Qui pratique le ruling ? Les sempiternels vilains petits canards de l'Union européenne, c'est-a-dire les Pays-Bas, l'Irlande et le Luxembourg. Mais ce ne sont pas les seuls. En effet, la Commission européenne a, révèle le Financial Times en novembre 2013, déclenché des enquêtes sur les rulings, qu'elle soupçonne de constituer des aides d'Etat (non déclarées à la Commission et donc illégales de facto), à l'encontre de sept Etats membres : les trois précités, mais aussi la Hongrie, la Belgique, Chypre et le Royaume-Uni. La Commission européenne, par la voix d'Antoine Colombani, porte-parole du commissaire à la Concurrence, a confirmé cette information le 12 septembre 2013.

Christian Eckert, député, avait, lors de la présentation du rapport de Pierre-Alain Muet, demandé à ce qu'une telle transmission des rulings (dans le rapport, la transmission s'effectuait d'Etat à Etat, pas de contribuable français à Etat français) devienne une règle du droit de l'UE. Il semblerait qu'en tout cas, la Commission ne soit pas indifférente à la question.

L'article 60 septies est devenu tranquillement article 98 de la loi de finances pour 2014, sans autre forme de procès.
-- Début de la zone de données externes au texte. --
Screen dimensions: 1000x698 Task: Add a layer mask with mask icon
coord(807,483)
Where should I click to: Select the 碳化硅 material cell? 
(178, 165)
Tout au plus le Conseil constitutionnel s'y est intéressé, saisi en ce sens par les 60 députés et sénateurs, mais il a considéré que le dispositif passait le filtre constitutionnel (Cons. const., décision n° 2013-685 DC du 29 décembre 2013 N° Lexbase : A9152KSR). Selon les requérants, le nouvel article L. 13 AA du LPF (N° Lexbase : L1053IZZ), tel que modifié par l'article 98, institue une obligation impossible à tenir pour l'entreprise française, qui n'a pas accès à la transmission des solutions retenues par les administrations étrangères pour une entreprise étrangère, même associée. Les Sages de la rue de Montpensier déclarent que "les dispositions de l'article 98 n'ont ni pour objet ni pour effet d'imposer aux entreprises intéressées de tenir à la disposition de l'administration des documents émanant d'administrations étrangères que ces entreprises n'auraient pas en leur possession". Sans appeler cette déclaration une "réserve constitutionnelle", le Conseil constitutionnel semble indiquer aux entreprises qu'à l'impossible, nul n'est tenu. Si une entreprise ne parvient pas à se procurer le ruling dont une entité liée a bénéficié à l'étranger, elle n'est pas tenue de le livrer à l'administration fiscale française. Toutefois, il va falloir parvenir à prouver qu'elle a opéré toutes diligences pour se procurer ce ruling. Il faudra veiller à ne pas se contenter d'appeler son homologue deux ou trois fois pour lui réclamer le document, mais ménager des preuves écrites et solides (par exemple, un courrier envoyé avec accusé de réception).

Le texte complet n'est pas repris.